Written problem ▸ Please quote every one of the records below in full, without changing a single character.
● ● ● ●
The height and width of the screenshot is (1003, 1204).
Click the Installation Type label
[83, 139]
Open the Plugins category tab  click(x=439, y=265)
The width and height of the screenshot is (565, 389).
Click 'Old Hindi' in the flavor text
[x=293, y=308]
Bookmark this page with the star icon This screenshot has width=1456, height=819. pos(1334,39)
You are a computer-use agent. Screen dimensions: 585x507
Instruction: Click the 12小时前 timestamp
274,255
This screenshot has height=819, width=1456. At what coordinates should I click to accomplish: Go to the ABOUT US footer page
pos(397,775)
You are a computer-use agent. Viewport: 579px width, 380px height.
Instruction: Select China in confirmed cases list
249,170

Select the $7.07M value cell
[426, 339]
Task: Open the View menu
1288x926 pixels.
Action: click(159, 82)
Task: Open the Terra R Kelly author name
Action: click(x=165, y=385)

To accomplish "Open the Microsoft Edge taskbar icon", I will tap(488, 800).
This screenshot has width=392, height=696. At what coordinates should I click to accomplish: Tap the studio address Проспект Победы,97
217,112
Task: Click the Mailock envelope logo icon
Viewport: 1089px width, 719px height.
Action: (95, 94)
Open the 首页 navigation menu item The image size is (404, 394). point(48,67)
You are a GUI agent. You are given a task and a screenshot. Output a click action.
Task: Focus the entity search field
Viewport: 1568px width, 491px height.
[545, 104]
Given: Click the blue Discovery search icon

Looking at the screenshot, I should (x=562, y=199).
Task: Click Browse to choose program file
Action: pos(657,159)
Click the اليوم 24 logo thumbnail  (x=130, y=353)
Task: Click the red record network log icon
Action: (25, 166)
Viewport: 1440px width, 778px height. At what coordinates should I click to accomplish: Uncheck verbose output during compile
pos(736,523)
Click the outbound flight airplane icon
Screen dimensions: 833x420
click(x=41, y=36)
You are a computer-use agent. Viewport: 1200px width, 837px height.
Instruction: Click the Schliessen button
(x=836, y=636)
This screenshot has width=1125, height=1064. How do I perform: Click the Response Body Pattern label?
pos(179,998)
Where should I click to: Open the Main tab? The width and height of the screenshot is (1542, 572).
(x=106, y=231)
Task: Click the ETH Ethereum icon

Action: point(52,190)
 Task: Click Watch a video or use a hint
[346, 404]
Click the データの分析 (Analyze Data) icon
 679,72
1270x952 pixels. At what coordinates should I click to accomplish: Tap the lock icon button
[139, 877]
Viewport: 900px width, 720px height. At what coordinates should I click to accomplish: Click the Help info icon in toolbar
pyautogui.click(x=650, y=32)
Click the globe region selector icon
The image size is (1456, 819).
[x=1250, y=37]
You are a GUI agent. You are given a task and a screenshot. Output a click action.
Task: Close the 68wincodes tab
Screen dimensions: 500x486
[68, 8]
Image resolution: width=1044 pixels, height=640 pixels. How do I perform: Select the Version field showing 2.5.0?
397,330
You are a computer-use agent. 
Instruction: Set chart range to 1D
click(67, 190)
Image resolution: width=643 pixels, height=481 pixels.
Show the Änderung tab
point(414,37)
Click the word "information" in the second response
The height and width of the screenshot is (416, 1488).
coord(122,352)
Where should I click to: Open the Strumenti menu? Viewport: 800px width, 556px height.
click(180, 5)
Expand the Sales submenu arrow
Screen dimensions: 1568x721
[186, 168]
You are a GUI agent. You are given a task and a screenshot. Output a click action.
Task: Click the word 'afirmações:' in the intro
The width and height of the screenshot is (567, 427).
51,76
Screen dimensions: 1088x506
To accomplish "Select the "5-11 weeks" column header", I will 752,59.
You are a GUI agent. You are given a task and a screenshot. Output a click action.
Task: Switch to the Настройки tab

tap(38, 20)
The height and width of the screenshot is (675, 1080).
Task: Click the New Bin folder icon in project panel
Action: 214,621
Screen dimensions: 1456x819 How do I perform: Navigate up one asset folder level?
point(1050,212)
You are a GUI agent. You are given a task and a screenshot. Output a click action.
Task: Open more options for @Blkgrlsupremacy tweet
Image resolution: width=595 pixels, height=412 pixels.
● ● ● ●
Task solution ▸
The height and width of the screenshot is (1003, 1204).
Click the Installation Type label
[83, 139]
Open the Plugins category tab  click(x=439, y=265)
The width and height of the screenshot is (565, 389).
Click 'Old Hindi' in the flavor text
[x=293, y=308]
Bookmark this page with the star icon This screenshot has width=1456, height=819. pos(1334,39)
You are a computer-use agent. Screen dimensions: 585x507
Instruction: Click the 12小时前 timestamp
274,255
This screenshot has height=819, width=1456. At what coordinates should I click to accomplish: Go to the ABOUT US footer page
pos(397,775)
You are a computer-use agent. Viewport: 579px width, 380px height.
Instruction: Select China in confirmed cases list
249,170

Select the $7.07M value cell
[426, 339]
Task: Open the View menu
1288x926 pixels.
Action: click(159, 82)
Task: Open the Terra R Kelly author name
Action: click(x=165, y=385)

To accomplish "Open the Microsoft Edge taskbar icon", I will tap(488, 800).
This screenshot has width=392, height=696. At what coordinates should I click to accomplish: Tap the studio address Проспект Победы,97
217,112
Task: Click the Mailock envelope logo icon
Viewport: 1089px width, 719px height.
Action: (95, 94)
Open the 首页 navigation menu item The image size is (404, 394). point(48,67)
You are a GUI agent. You are given a task and a screenshot. Output a click action.
Task: Focus the entity search field
Viewport: 1568px width, 491px height.
[545, 104]
Given: Click the blue Discovery search icon

Looking at the screenshot, I should (x=562, y=199).
Task: Click Browse to choose program file
Action: pos(657,159)
Click the اليوم 24 logo thumbnail  (x=130, y=353)
Task: Click the red record network log icon
Action: (25, 166)
Viewport: 1440px width, 778px height. At what coordinates should I click to accomplish: Uncheck verbose output during compile
pos(736,523)
Click the outbound flight airplane icon
Screen dimensions: 833x420
click(x=41, y=36)
You are a computer-use agent. Viewport: 1200px width, 837px height.
Instruction: Click the Schliessen button
(x=836, y=636)
This screenshot has width=1125, height=1064. How do I perform: Click the Response Body Pattern label?
pos(179,998)
Where should I click to: Open the Main tab? The width and height of the screenshot is (1542, 572).
(x=106, y=231)
Task: Click the ETH Ethereum icon

Action: point(52,190)
 Task: Click Watch a video or use a hint
[346, 404]
Click the データの分析 (Analyze Data) icon
 679,72
1270x952 pixels. At what coordinates should I click to accomplish: Tap the lock icon button
[139, 877]
Viewport: 900px width, 720px height. At what coordinates should I click to accomplish: Click the Help info icon in toolbar
pyautogui.click(x=650, y=32)
Click the globe region selector icon
The image size is (1456, 819).
[x=1250, y=37]
You are a GUI agent. You are given a task and a screenshot. Output a click action.
Task: Close the 68wincodes tab
Screen dimensions: 500x486
[68, 8]
Image resolution: width=1044 pixels, height=640 pixels. How do I perform: Select the Version field showing 2.5.0?
397,330
You are a computer-use agent. 
Instruction: Set chart range to 1D
click(67, 190)
Image resolution: width=643 pixels, height=481 pixels.
Show the Änderung tab
point(414,37)
Click the word "information" in the second response
The height and width of the screenshot is (416, 1488).
coord(122,352)
Where should I click to: Open the Strumenti menu? Viewport: 800px width, 556px height.
click(180, 5)
Expand the Sales submenu arrow
Screen dimensions: 1568x721
[186, 168]
You are a GUI agent. You are given a task and a screenshot. Output a click action.
Task: Click the word 'afirmações:' in the intro
The width and height of the screenshot is (567, 427).
51,76
Screen dimensions: 1088x506
To accomplish "Select the "5-11 weeks" column header", I will 752,59.
You are a GUI agent. You are given a task and a screenshot. Output a click action.
Task: Switch to the Настройки tab

tap(38, 20)
The height and width of the screenshot is (675, 1080).
Task: Click the New Bin folder icon in project panel
Action: 214,621
Screen dimensions: 1456x819 How do I perform: Navigate up one asset folder level?
point(1050,212)
You are a GUI agent. You are given a task and a screenshot. Output a click action.
Task: Open more options for @Blkgrlsupremacy tweet
Image resolution: width=595 pixels, height=412 pixels.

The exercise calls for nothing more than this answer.